## What is required
The output is the lines below from the one with "Viewport: 795px width, 557px height." through the one with "Given: Open tokenization_internlm2_fast.py", both included, printed exactly and with no other line.

··· Records shown

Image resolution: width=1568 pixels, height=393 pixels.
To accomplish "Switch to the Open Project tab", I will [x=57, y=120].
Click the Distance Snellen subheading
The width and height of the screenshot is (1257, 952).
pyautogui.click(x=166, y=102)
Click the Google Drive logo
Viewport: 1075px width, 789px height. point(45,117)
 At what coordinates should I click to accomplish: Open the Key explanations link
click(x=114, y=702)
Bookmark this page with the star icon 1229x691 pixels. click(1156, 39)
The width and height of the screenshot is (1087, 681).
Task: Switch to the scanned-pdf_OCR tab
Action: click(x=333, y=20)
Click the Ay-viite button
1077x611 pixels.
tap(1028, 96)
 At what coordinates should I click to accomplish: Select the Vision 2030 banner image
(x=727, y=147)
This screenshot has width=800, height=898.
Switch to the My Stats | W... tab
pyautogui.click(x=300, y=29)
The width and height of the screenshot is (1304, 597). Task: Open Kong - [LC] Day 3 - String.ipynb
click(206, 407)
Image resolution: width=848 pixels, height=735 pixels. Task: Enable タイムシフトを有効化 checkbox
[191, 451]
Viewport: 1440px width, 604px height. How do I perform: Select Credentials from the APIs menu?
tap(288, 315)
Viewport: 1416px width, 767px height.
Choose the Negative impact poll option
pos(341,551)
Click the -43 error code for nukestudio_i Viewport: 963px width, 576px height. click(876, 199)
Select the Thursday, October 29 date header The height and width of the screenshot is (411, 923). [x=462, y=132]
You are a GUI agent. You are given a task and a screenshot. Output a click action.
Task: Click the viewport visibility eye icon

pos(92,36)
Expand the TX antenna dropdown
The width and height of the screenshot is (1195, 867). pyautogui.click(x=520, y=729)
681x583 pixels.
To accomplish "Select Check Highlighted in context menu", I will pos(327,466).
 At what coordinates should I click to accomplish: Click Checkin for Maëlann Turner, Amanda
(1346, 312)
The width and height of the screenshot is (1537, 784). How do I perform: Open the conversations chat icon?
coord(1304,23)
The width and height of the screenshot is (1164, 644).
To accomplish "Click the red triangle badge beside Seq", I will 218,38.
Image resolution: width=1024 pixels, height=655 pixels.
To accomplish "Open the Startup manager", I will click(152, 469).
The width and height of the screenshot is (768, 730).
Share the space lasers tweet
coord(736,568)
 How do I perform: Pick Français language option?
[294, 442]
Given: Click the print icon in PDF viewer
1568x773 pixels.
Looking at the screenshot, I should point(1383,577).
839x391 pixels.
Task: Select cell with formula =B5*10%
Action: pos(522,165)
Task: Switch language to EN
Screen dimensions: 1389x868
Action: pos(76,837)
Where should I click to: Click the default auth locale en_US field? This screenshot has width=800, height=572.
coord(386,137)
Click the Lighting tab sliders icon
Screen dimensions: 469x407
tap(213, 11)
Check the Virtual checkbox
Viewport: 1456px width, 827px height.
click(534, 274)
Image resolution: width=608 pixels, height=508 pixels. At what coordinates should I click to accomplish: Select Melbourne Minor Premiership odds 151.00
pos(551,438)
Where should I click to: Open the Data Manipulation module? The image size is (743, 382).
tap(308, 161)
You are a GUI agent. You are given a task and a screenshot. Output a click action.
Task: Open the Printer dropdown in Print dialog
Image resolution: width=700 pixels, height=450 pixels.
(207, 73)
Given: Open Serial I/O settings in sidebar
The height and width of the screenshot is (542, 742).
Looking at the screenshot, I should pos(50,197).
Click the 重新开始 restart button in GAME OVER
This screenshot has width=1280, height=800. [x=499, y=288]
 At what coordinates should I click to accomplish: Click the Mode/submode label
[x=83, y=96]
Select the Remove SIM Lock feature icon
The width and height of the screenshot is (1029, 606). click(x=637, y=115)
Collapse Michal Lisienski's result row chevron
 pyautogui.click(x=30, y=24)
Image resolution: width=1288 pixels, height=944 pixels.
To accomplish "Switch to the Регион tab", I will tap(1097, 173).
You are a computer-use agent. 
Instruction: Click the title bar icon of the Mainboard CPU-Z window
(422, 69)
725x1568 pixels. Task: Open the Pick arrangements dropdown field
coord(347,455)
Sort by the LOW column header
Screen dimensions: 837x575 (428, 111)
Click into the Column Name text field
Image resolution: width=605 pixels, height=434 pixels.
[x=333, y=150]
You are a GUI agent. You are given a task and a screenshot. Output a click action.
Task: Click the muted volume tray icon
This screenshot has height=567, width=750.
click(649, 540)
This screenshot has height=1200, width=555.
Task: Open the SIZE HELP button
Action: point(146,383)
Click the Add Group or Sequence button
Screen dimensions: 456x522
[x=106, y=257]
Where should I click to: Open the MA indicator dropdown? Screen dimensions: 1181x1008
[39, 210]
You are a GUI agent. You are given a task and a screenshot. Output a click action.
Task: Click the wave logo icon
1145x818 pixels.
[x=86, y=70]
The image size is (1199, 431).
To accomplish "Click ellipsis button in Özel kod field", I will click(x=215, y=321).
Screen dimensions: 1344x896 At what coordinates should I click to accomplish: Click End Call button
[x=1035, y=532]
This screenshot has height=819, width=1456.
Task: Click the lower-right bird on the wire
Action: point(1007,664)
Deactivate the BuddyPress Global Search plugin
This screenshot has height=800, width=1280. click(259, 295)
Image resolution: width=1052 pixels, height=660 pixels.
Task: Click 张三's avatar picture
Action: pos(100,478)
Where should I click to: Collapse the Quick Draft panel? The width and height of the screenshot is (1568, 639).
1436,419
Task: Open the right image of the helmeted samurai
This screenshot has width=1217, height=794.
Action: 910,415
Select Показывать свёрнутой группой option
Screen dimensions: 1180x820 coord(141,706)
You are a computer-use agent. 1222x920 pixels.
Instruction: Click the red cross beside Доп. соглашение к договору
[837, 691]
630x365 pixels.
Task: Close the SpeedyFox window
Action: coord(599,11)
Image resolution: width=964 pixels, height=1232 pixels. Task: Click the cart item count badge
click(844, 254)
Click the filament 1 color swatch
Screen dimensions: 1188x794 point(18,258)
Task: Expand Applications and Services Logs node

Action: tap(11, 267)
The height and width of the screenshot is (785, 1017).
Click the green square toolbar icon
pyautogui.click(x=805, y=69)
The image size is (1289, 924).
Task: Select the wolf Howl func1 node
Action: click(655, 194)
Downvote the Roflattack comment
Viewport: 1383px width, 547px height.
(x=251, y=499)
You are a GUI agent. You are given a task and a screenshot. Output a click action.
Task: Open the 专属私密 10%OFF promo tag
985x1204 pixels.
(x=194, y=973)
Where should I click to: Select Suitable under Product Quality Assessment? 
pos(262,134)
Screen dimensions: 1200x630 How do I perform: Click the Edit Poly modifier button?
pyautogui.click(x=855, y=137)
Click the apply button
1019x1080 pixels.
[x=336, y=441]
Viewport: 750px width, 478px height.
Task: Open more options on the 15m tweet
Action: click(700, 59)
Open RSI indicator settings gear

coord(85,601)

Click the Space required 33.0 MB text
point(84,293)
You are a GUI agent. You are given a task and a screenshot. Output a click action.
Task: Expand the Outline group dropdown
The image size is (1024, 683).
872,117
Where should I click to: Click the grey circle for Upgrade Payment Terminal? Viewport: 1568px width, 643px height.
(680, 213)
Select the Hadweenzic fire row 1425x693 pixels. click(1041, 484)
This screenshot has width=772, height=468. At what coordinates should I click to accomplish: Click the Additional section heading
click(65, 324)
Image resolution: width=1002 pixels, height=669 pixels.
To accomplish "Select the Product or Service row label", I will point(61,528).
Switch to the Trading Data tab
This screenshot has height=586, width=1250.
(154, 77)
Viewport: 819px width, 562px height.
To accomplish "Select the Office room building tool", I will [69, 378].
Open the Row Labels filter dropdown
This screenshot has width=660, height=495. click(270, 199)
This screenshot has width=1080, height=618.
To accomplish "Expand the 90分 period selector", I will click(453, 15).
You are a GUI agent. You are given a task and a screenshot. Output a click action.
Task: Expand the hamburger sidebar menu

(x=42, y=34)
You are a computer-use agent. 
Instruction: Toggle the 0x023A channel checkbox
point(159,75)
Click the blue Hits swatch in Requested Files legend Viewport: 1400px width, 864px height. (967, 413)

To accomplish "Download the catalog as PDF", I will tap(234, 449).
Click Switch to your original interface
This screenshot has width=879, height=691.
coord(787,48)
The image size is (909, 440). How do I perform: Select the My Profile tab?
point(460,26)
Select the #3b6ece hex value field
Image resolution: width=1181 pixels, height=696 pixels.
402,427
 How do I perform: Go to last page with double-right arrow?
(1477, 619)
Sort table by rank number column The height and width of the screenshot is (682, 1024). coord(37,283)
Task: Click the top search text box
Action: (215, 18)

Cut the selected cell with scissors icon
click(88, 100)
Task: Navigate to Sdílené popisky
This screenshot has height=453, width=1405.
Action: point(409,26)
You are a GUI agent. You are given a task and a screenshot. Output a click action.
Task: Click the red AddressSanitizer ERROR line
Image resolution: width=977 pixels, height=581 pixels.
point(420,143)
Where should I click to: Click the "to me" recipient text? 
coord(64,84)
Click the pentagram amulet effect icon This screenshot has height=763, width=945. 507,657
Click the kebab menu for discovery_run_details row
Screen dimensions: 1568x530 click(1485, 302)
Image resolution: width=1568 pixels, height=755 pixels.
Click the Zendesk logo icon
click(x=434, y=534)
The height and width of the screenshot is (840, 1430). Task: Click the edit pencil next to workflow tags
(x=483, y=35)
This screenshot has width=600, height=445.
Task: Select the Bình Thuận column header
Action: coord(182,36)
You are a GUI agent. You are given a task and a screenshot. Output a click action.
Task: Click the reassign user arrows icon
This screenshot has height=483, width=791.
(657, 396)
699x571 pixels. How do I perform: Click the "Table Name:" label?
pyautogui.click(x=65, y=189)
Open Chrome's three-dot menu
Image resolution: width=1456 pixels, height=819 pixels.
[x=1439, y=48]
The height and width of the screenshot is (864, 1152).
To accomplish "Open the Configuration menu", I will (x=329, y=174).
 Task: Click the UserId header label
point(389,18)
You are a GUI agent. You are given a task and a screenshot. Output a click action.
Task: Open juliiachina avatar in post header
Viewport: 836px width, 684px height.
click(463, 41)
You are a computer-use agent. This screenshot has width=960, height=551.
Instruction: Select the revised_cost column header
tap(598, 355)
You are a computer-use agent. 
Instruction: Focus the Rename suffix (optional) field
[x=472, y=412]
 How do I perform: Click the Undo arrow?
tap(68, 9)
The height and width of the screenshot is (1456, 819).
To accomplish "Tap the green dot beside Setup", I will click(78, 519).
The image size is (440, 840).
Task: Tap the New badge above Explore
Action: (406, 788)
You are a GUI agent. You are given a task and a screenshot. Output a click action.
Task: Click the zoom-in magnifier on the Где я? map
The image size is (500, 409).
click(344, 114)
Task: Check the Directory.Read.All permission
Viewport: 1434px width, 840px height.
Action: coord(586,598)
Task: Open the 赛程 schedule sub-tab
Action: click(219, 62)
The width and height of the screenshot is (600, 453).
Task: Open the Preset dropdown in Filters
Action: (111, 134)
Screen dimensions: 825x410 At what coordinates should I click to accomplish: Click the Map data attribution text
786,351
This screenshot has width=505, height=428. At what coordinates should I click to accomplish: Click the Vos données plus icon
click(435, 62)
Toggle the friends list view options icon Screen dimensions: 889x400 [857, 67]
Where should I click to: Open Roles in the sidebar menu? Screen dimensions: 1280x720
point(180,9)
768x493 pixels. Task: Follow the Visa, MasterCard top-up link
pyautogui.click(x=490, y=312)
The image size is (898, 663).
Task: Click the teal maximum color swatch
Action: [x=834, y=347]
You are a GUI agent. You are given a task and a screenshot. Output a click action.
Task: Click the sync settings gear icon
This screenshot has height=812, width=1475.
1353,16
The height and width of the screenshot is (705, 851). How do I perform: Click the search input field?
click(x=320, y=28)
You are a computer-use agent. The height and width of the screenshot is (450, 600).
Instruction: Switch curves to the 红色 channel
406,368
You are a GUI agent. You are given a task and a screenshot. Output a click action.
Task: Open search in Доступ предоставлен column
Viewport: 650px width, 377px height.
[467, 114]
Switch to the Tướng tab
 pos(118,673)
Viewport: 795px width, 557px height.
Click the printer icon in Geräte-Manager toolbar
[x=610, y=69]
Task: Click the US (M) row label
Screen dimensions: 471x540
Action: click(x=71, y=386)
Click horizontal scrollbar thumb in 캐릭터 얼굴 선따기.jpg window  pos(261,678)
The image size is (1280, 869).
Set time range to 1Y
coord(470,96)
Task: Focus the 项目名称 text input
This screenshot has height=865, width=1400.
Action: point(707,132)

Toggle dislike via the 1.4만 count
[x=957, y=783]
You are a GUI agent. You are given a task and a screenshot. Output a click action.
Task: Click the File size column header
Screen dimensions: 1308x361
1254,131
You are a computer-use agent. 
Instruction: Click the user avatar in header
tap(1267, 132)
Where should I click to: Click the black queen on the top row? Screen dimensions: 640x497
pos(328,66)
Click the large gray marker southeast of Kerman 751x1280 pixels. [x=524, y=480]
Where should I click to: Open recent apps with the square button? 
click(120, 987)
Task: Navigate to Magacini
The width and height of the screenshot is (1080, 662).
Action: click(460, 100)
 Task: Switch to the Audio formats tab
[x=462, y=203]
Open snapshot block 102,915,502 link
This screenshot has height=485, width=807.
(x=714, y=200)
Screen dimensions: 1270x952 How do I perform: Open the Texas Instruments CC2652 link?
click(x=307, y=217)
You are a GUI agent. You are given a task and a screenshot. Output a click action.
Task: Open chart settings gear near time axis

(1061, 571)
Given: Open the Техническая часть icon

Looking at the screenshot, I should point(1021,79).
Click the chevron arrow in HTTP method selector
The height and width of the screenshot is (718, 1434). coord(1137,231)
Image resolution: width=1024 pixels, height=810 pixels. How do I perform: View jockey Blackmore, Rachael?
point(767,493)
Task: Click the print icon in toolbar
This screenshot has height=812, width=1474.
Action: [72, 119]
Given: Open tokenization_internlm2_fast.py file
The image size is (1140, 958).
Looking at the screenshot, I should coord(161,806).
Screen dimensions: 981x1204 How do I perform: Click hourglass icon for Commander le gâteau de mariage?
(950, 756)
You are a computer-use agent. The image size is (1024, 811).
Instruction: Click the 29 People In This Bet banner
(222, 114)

······

## Finished exercise
Viewport: 795px width, 557px height.
Click the printer icon in Geräte-Manager toolbar
[x=610, y=69]
Task: Click the US (M) row label
Screen dimensions: 471x540
Action: click(x=71, y=386)
Click horizontal scrollbar thumb in 캐릭터 얼굴 선따기.jpg window  pos(261,678)
The image size is (1280, 869).
Set time range to 1Y
coord(470,96)
Task: Focus the 项目名称 text input
This screenshot has height=865, width=1400.
Action: point(707,132)

Toggle dislike via the 1.4만 count
[x=957, y=783]
You are a GUI agent. You are given a task and a screenshot. Output a click action.
Task: Click the File size column header
Screen dimensions: 1308x361
1254,131
You are a computer-use agent. 
Instruction: Click the user avatar in header
tap(1267, 132)
Where should I click to: Click the black queen on the top row? Screen dimensions: 640x497
pos(328,66)
Click the large gray marker southeast of Kerman 751x1280 pixels. [x=524, y=480]
Where should I click to: Open recent apps with the square button? 
click(120, 987)
Task: Navigate to Magacini
The width and height of the screenshot is (1080, 662).
Action: click(460, 100)
 Task: Switch to the Audio formats tab
[x=462, y=203]
Open snapshot block 102,915,502 link
This screenshot has height=485, width=807.
(x=714, y=200)
Screen dimensions: 1270x952 How do I perform: Open the Texas Instruments CC2652 link?
click(x=307, y=217)
You are a GUI agent. You are given a task and a screenshot. Output a click action.
Task: Open chart settings gear near time axis

(1061, 571)
Given: Open the Техническая часть icon

Looking at the screenshot, I should point(1021,79).
Click the chevron arrow in HTTP method selector
The height and width of the screenshot is (718, 1434). coord(1137,231)
Image resolution: width=1024 pixels, height=810 pixels. How do I perform: View jockey Blackmore, Rachael?
point(767,493)
Task: Click the print icon in toolbar
This screenshot has height=812, width=1474.
Action: [72, 119]
Given: Open tokenization_internlm2_fast.py file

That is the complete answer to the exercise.